- [SELECTED EXTRACT]
-----
Suffolk Life Pensions Limited
- Industry: Financial services
- Founded: 1971
- Defunct: 2019
- Fate: Acquired and merged
- Successor: Curtis Banks
- Headquarters: Ipswich, Suffolk, United Kingdom
- Key people: Will Self, Chief Executive Officer
- Products: Pensions, Self-invested personal pensions
- AUM: £10.5 billion (2018) (assets under administration AUA))
- Website: www.suffolklife.co.uk

= Suffolk Life =

British pensions administrator

Suffolk Life was a British pensions administrator based in Ipswich, Suffolk. It mainly provided the administration of self-invested personal pensions (SIPPs), and personal pensions for private funds and self-invested funds of third party providers. Suffolk Life was a non-advice pension provider and was well known for commercial property expertise.

The company was acquired by the Curtis Banks Group plc for £45 million from Legal & General on 25 May 2016. The brand aligned with Curtis Banks in 2018 and was completely replaced by the parent Curtis Banks brand and identity in 2019.

== History ==
Suffolk Life was established in 1971 by a group of solicitors, with the aim of allowing commercial property to be purchased using pension funds. The business was founded by Alan Catchpole, and then taken over by his son, Henry Catchpole, who held the role of managing director from 1997 until 2010.
-----
- [DATA SECTION]
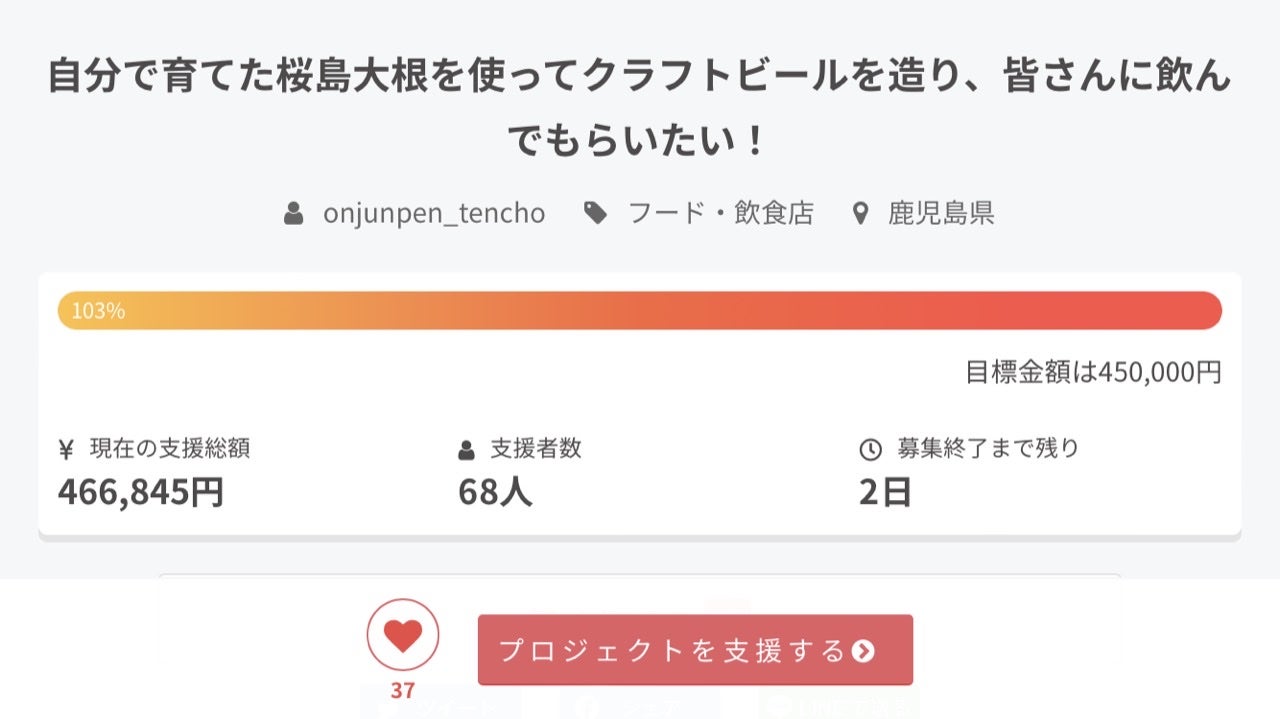
Task: Click the project title heading
Action: point(640,108)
-----
- [CHALLENGES]
a - Transcribe the passage of the Suffolk Life text from "The company was" to "1997 until 2010.".
b - In the Suffolk Life text, who held the role of managing director from 1997 until 2010?

- [RESULTS BY TASK]
a -
The company was acquired by the Curtis Banks Group plc for £45 million from Legal & General on 25 May 2016. The brand aligned with Curtis Banks in 2018 and was completely replaced by the parent Curtis Banks brand and identity in 2019.

== History ==
Suffolk Life was established in 1971 by a group of solicitors, with the aim of allowing commercial property to be purchased using pension funds. The business was founded by Alan Catchpole, and then taken over by his son, Henry Catchpole, who held the role of managing director from 1997 until 2010.

b - Henry Catchpole, son of founder Alan Catchpole.